Numerical cognition: I am interested in the question of how mathematical cues are learned and processed, and in the question of whether logical inference emerges spontaneously or in the context of reward driven learning. I am also interested in the question of what kinds of computations neural hardwire can perform with relative ease. We look at this question relative to various ecological factors in two systems: zebrafish and semi-ferral dogs. We are training zebrafish in the lab on mathematical tasks  to eventually study the neural basis of such cognition using calcium imaging in larval zebrafish. Our goal in studying this question in dogs is to explore the possibility of large scale citizen science based data collection on the question of mathematical cognition and inference in animals with whom humans have a relatively strong behavioural understanding, and who are wild enough to benefit from strong learning abilities. For now this is work that undergraduates carry out with dogs around the campus.

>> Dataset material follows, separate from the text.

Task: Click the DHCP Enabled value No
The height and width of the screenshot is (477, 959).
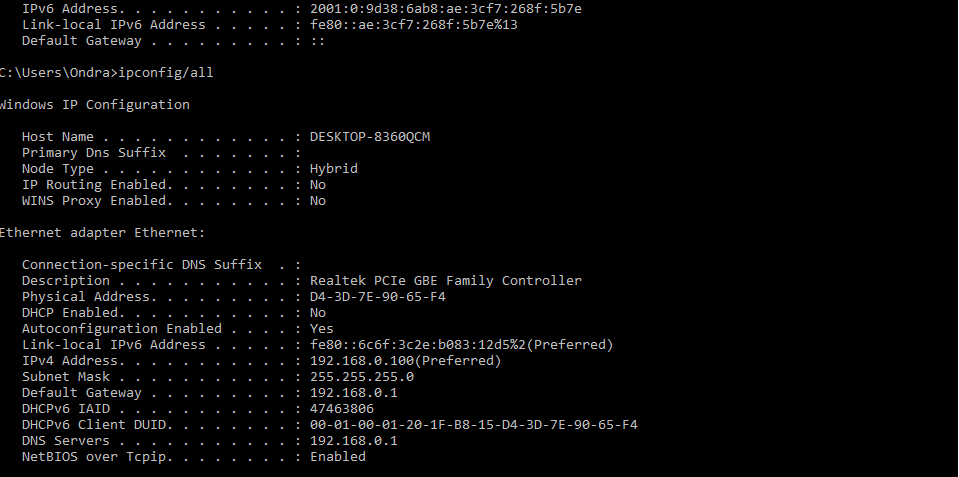Action: [318, 313]
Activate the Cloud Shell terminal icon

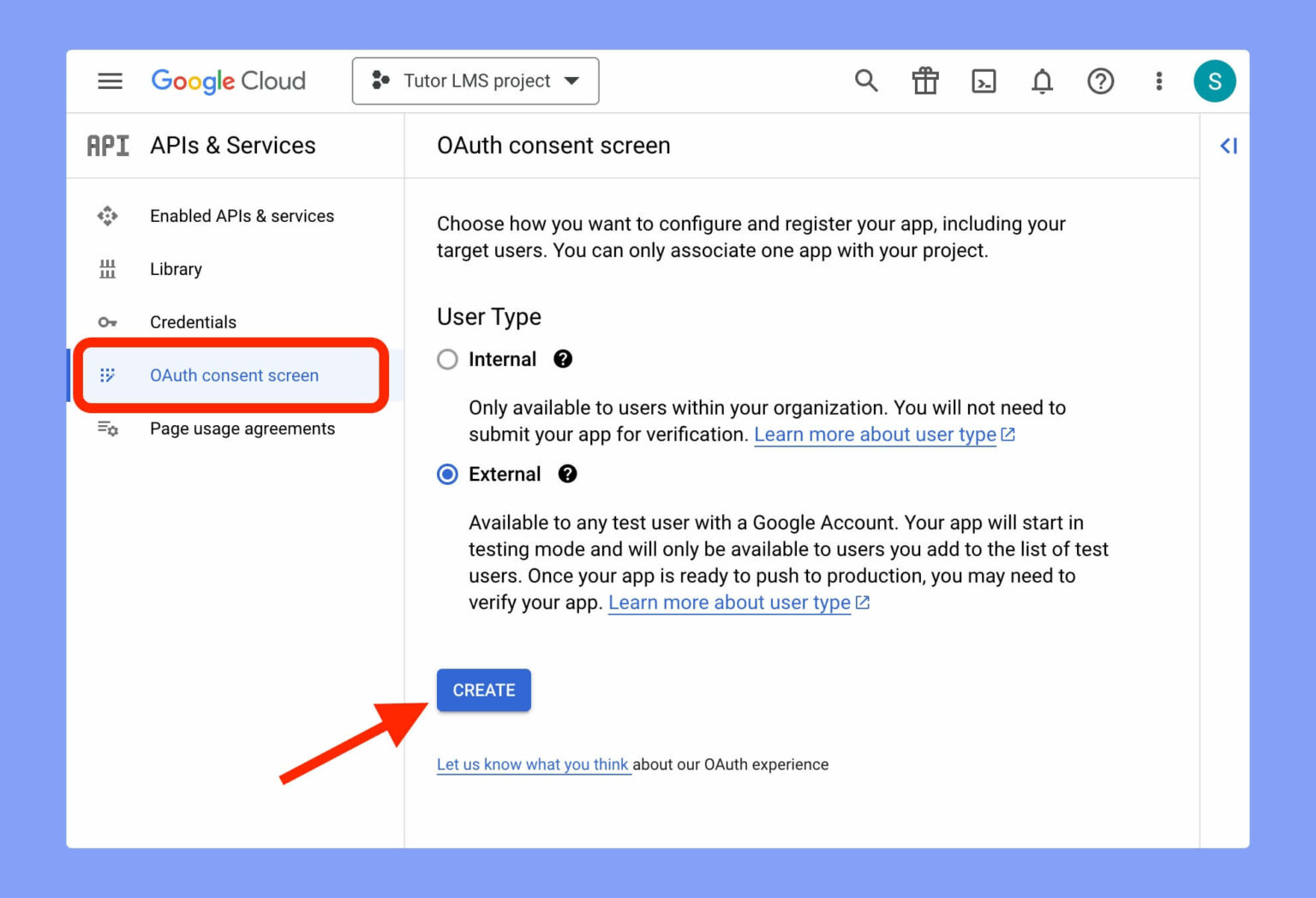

Visual cognition: I remain interested in visual cognition in multiple systems. I examined the parameters of weaver ant visual abilities for a series of theses, and am now also looking at mimicry of these ants by ant-mimicking spiders, along with a collaborator. I am particularly interested in the role of visual cognition in higher order visual tasks such as nest construction by these weaver ants, and in the possible effectiveness of mimicry by ant-mimicking spiders. I have also looked at the spatial frequency tuning of the switch between attractive appetitive and aversive responses in zebrafish, and done smaller projects on larval mosquito vision and the ocellar visual system of locusts, using immunohistochemistry and electrophysiology to trace visual neural circuitry."